Task item — Reproduce every line of the following material verbatim, in its original order.

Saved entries
_____

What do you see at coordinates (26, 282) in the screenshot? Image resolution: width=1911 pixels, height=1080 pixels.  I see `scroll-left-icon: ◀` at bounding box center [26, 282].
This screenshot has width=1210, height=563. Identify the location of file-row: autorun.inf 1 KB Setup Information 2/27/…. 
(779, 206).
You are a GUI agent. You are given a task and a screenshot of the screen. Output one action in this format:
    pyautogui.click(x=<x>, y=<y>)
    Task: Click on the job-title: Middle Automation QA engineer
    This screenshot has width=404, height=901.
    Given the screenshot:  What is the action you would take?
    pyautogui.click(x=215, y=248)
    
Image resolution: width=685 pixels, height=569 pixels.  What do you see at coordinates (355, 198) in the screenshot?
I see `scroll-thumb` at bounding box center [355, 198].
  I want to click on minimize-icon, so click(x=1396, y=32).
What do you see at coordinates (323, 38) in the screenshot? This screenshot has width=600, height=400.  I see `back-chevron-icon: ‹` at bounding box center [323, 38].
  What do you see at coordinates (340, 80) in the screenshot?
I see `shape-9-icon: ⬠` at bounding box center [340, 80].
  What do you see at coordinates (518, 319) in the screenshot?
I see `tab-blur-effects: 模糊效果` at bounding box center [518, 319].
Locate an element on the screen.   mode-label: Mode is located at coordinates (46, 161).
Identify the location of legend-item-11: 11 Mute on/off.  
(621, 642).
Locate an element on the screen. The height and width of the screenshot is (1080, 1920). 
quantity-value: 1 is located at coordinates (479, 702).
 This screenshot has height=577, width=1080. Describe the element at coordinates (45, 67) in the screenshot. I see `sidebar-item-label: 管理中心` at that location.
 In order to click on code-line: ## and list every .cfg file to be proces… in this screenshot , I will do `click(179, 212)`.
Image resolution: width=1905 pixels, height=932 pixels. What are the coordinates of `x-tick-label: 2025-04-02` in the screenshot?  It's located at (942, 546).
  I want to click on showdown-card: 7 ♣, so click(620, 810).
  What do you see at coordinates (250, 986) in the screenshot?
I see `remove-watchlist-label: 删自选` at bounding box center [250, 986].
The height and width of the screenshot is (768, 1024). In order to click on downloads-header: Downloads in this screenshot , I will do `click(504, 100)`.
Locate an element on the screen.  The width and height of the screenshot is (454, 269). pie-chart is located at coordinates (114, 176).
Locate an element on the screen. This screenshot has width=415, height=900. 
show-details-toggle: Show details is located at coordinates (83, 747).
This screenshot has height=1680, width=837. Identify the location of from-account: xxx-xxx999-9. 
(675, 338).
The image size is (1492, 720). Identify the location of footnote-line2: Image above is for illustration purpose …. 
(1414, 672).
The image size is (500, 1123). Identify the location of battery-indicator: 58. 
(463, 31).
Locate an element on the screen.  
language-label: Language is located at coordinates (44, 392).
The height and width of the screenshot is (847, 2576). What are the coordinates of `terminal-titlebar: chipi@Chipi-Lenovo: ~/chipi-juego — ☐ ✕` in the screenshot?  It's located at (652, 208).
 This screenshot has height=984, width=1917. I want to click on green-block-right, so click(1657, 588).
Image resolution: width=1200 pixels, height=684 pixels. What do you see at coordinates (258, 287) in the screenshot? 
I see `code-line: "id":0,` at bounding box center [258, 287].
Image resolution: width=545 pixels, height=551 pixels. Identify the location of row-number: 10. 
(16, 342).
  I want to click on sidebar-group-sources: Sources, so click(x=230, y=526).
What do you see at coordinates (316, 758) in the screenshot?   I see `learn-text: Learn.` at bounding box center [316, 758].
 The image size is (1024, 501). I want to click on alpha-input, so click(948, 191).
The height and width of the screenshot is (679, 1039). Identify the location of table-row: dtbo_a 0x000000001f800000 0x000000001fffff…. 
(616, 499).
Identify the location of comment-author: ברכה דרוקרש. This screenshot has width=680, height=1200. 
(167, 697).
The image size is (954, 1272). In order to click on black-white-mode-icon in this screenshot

_____

Task solution —
What do you see at coordinates (26, 282) in the screenshot? Image resolution: width=1911 pixels, height=1080 pixels.  I see `scroll-left-icon: ◀` at bounding box center [26, 282].
This screenshot has width=1210, height=563. Identify the location of file-row: autorun.inf 1 KB Setup Information 2/27/…. 
(779, 206).
You are a GUI agent. You are given a task and a screenshot of the screen. Output one action in this format:
    pyautogui.click(x=<x>, y=<y>)
    Task: Click on the job-title: Middle Automation QA engineer
    This screenshot has width=404, height=901.
    Given the screenshot:  What is the action you would take?
    pyautogui.click(x=215, y=248)
    
Image resolution: width=685 pixels, height=569 pixels.  What do you see at coordinates (355, 198) in the screenshot?
I see `scroll-thumb` at bounding box center [355, 198].
  I want to click on minimize-icon, so click(x=1396, y=32).
What do you see at coordinates (323, 38) in the screenshot? This screenshot has width=600, height=400.  I see `back-chevron-icon: ‹` at bounding box center [323, 38].
  What do you see at coordinates (340, 80) in the screenshot?
I see `shape-9-icon: ⬠` at bounding box center [340, 80].
  What do you see at coordinates (518, 319) in the screenshot?
I see `tab-blur-effects: 模糊效果` at bounding box center [518, 319].
Locate an element on the screen.   mode-label: Mode is located at coordinates (46, 161).
Identify the location of legend-item-11: 11 Mute on/off.  
(621, 642).
Locate an element on the screen. The height and width of the screenshot is (1080, 1920). 
quantity-value: 1 is located at coordinates (479, 702).
 This screenshot has height=577, width=1080. Describe the element at coordinates (45, 67) in the screenshot. I see `sidebar-item-label: 管理中心` at that location.
 In order to click on code-line: ## and list every .cfg file to be proces… in this screenshot , I will do `click(179, 212)`.
Image resolution: width=1905 pixels, height=932 pixels. What are the coordinates of `x-tick-label: 2025-04-02` in the screenshot?  It's located at (942, 546).
  I want to click on showdown-card: 7 ♣, so click(620, 810).
  What do you see at coordinates (250, 986) in the screenshot?
I see `remove-watchlist-label: 删自选` at bounding box center [250, 986].
The height and width of the screenshot is (768, 1024). In order to click on downloads-header: Downloads in this screenshot , I will do `click(504, 100)`.
Locate an element on the screen.  The width and height of the screenshot is (454, 269). pie-chart is located at coordinates (114, 176).
Locate an element on the screen. This screenshot has width=415, height=900. 
show-details-toggle: Show details is located at coordinates (83, 747).
This screenshot has height=1680, width=837. Identify the location of from-account: xxx-xxx999-9. 
(675, 338).
The image size is (1492, 720). Identify the location of footnote-line2: Image above is for illustration purpose …. 
(1414, 672).
The image size is (500, 1123). Identify the location of battery-indicator: 58. 
(463, 31).
Locate an element on the screen.  
language-label: Language is located at coordinates (44, 392).
The height and width of the screenshot is (847, 2576). What are the coordinates of `terminal-titlebar: chipi@Chipi-Lenovo: ~/chipi-juego — ☐ ✕` in the screenshot?  It's located at (652, 208).
 This screenshot has height=984, width=1917. I want to click on green-block-right, so click(1657, 588).
Image resolution: width=1200 pixels, height=684 pixels. What do you see at coordinates (258, 287) in the screenshot? 
I see `code-line: "id":0,` at bounding box center [258, 287].
Image resolution: width=545 pixels, height=551 pixels. Identify the location of row-number: 10. 
(16, 342).
  I want to click on sidebar-group-sources: Sources, so click(x=230, y=526).
What do you see at coordinates (316, 758) in the screenshot?   I see `learn-text: Learn.` at bounding box center [316, 758].
 The image size is (1024, 501). I want to click on alpha-input, so click(948, 191).
The height and width of the screenshot is (679, 1039). Identify the location of table-row: dtbo_a 0x000000001f800000 0x000000001fffff…. 
(616, 499).
Identify the location of comment-author: ברכה דרוקרש. This screenshot has width=680, height=1200. 
(167, 697).
The image size is (954, 1272). In order to click on black-white-mode-icon in this screenshot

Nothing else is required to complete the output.